Linn AV 51 System (SGHT Review) Page 3
The 5105 stereo power amp is a wideband (2Hz—50kHz) dual-mono design: two separate amplifiers sharing the same chassis but isolated from each other and from ground. The circuit is direct-coupled and servo-controlled, meaning there are no potentially sound-degrading coupling capacitors in the signal path. A signal-sensing circuit automatically powers the amplifier from Standby mode.

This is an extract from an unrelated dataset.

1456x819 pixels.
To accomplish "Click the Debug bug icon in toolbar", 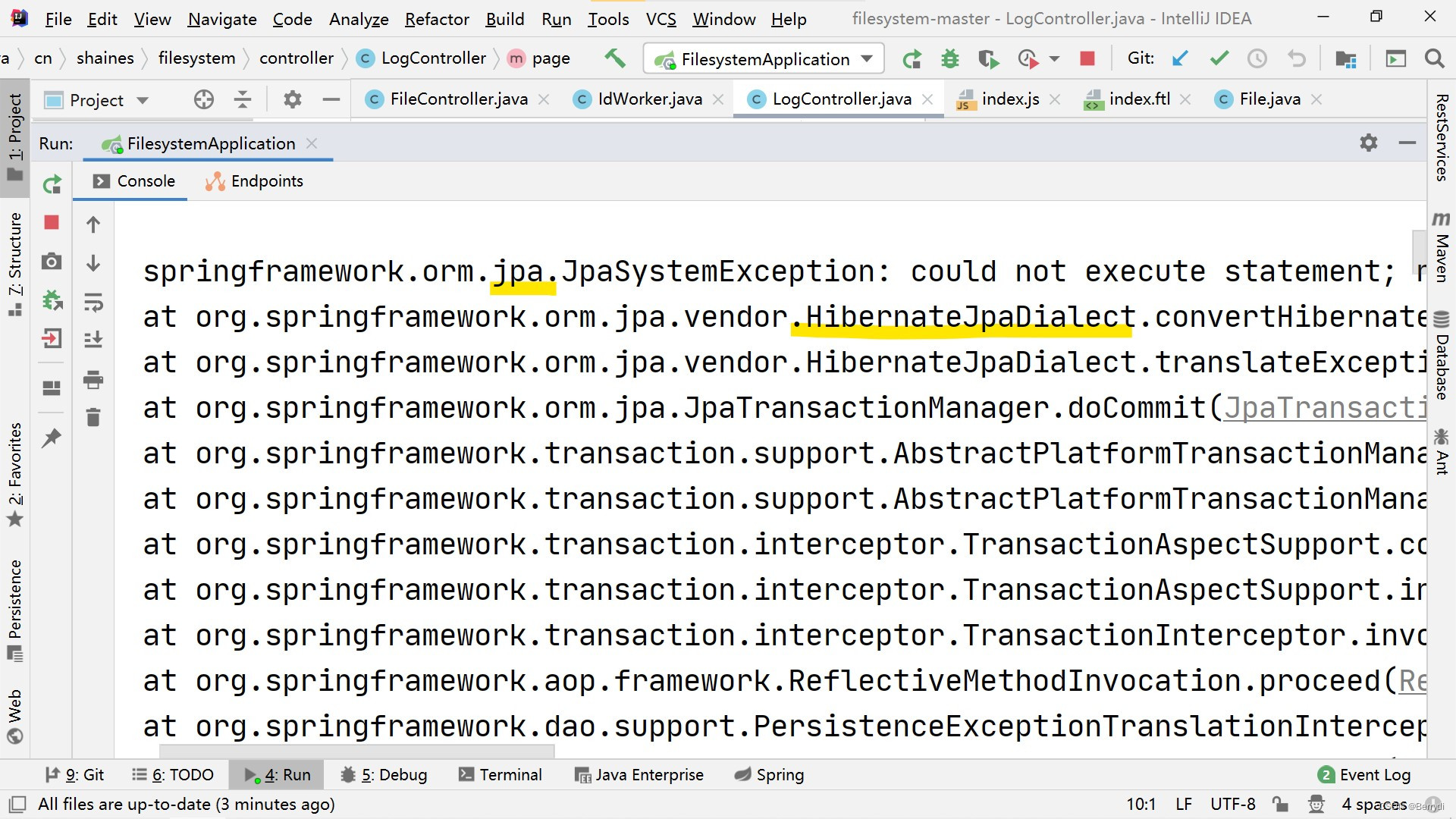I will click(949, 58).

In my review system the three-way 5140 front speakers were triamped, meaning that each woofer, midrange, and tweeter had its own dedicated channel of amplification. Of course, this requires three 5105 stereo power amplifiers fitted with internal crossover modules. A fourth 5105 handled the biamped 5120 center channel and the fifth amp powered the surrounds. The front triamped/biamped configuration required triple runs of bulky gray Linn speaker cables from the amps to the L/R speakers and a double run to the center channel. The dealer's formidable job is to get all eight cables from the amplifiers to the speakers without you seeing or tripping over them.
If you opt for the full-blown system, which substitutes an additional pair of full-range 5140s in the rear, you need two additional 5105s (approximately $6400), bringing the grand total to over $33,000. I'd hoped to upgrade to that version of the system, but time ran out and I had to ship it all to Santa Fe for photography and measurements.
When Linn's mild-mannered Brian Morris had finished setting up and configuring the system, I took a few minutes to marvel at its good looks before sitting down for a serious listen. Even in my cramped living room, I felt that the AV 51 had morphed itself into welcome, decor-enhancing furniture, unlike most A/V gear I've reviewed. More important, my wife actually agreed! Except for the 5110 Local surround speakers, which are merely unobtrusive, the AV 51 is a stunning assemblage of graceful geometric forms and rich veneers.
Operating (as opposed to installing) the system is relatively straightforward, but there are a few idiosyncrasies. For example, there is a lag between issuing a command and getting results. With most Japanese gear, you push a button and get instant gratification. However, when you tell the 5103 processor to do something, there's a purposeful pause, as if the unit is making thoughtful calculations in doing your bidding. At first I found myself repeating commands, which negates them. (For example, hit Standby to turn the unit on; when nothing happens, you hit it again—which turns it off!) However, this is no problem once you're used to it.
I also encountered an annoying lag in the signal-sensing amps when switching modes. In stereo mode, no signal is sent to the center-channel amplifier, so it reverts to Standby status. When you switch to Dolby Digital or Pro Logic, dialog instantly collapses to the center channel, but you hear nothing until the amp warms up. Fortunately, the signal-sensing sensitivity is adjustable, or your dealer can disable it, which I recommend for the center-channel amp.
Most A/V processors I've encountered automatically detect and switch between Dolby Digital and PCM signals. However, the 5103 requires you to go into the GUI when switching between the two (e.g., when listening to CDs on the DVD player or comparing the Dolby Digital and PCM signals encoded on some DVDs). This is a real pain. It turns out that a PCM Detect software upgrade was instituted as the review cycle was about to end, solving this problem.
Another feature in the same upgrade package adds Linn Limbik, a full-range multichannel surround-sound format derived from a two-channel signal. Upgrading is simple: Linn sends your dealer a floppy diskette, and he brings his PC to your home and downloads the upgrade. Unfortunately, I never got to hear Linn Limbik because time ran out. But before it did, I spent a few months luxuriating in the richest, most detailed, most deliriously spectacular home-theater presentation I've ever experienced in my livng room.
Was I skeptical about what could be accomplished by throwing $27,000 at movie soundtracks? You betcha! Assembling soundtracks is like making sausage: If you want to enjoy, you're best off not knowing how it's done. Unfortunately, I do know, and we're not talking "minimalist" miking or "purist" mastering chains. Even though film-music engineers like the great Shawn Murphy record using classic miking techniques, by the time the music is married to the dialog, Foley, and sound-effects tracks and put through the Dolby Digital meat grinder, what comes out is not what went in. In addition, the final mix is not meant for home consumption, which is why many home-theater systems have Cinema EQ switches and complex equalizers. Not Linn. Despite the source material, Linn is committed to a purist approach.